The company intends to use the completed database design to support the identification of temporary workers to fill needed assignments and to produce comprehensive reports on the use of temporary workers.

The Deliverable:

In a Microsoft Word document, provide a complete integrated set of normalized (3NF required) relations, using the format displayed in Figure 9.3e on page 316 (note that entities are in all caps, attribute names with multiple words are connected by an underline character joining each word (for example, "Student_ID"), primary keys are underlined and listed first within the attributes) in Third Normal Form (see pages 318-321 for explanatory information on the normalization process).

An Example of Normalization:

Here is a relatively simplistic example of a normalization process:

An "un-normalized" relation:

STUDENT(Last_Name, First_Name, Course_Name, Instructor_Name, Semester, Year)
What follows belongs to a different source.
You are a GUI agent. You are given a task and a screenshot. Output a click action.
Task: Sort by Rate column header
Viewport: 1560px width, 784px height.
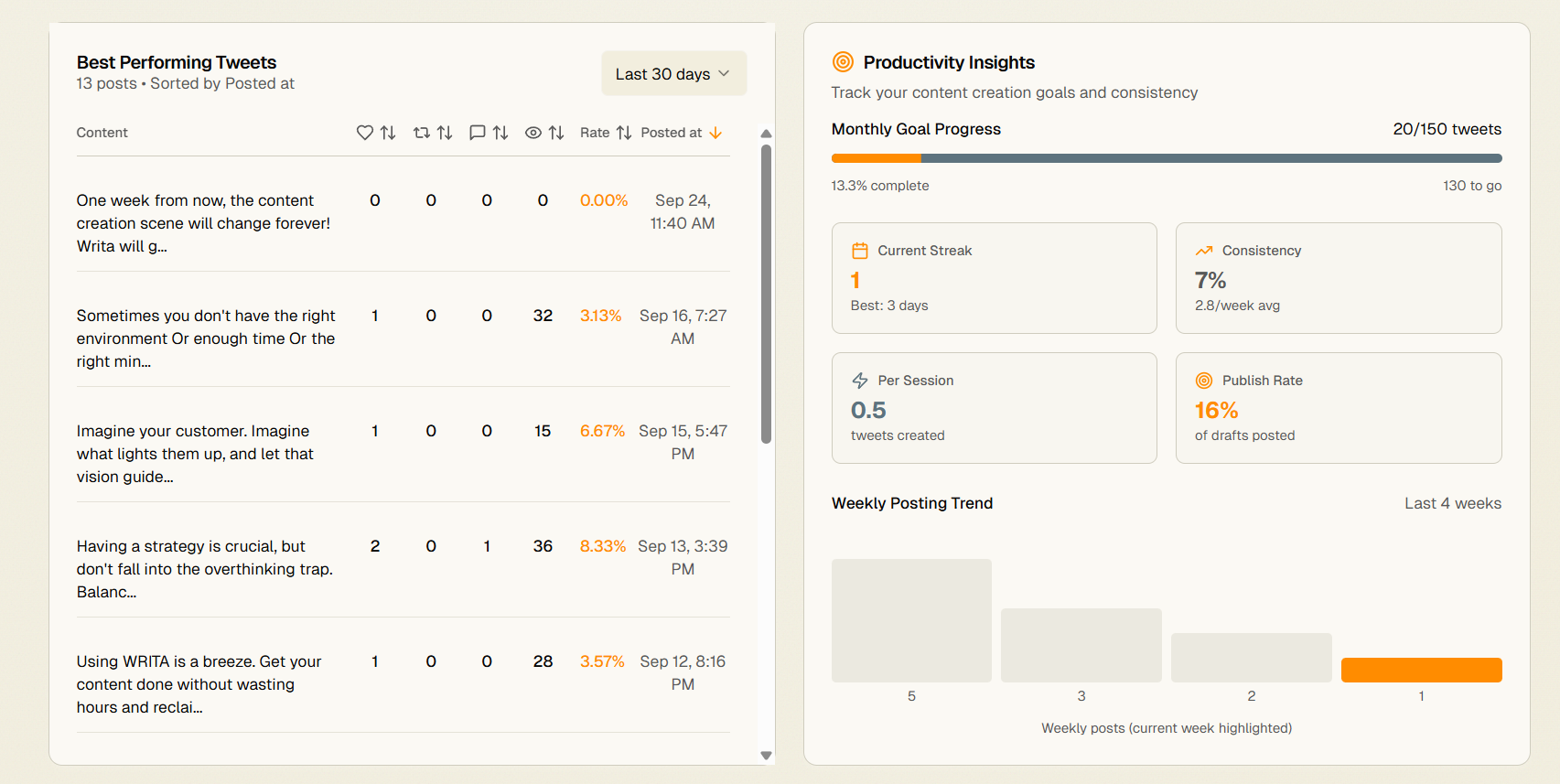[605, 133]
There are multiple problems here: multiple students could have the same last name, course name might occur many times within the table and could be entered incorrectly or misspelled in some records, instructor name might occur many times within the table and could be entered incorrectly or misspelled in some records, semester name might occur many times within the table and could be entered incorrectly or misspelled in some records.

The "normalized" version in Third Normal Form:

STUDENT(Student_ID, Last_Name, First_Name)

INSTRUCTOR(Instructor_ID, Last_Name, First_Name)

COURSE(Course_ID, Course_Name)

SEMESTER(Semester_ID, Term, Year)

COURSES_TAKEN(Student_ID,Course_ID,Instructor_ID,Semester_ID)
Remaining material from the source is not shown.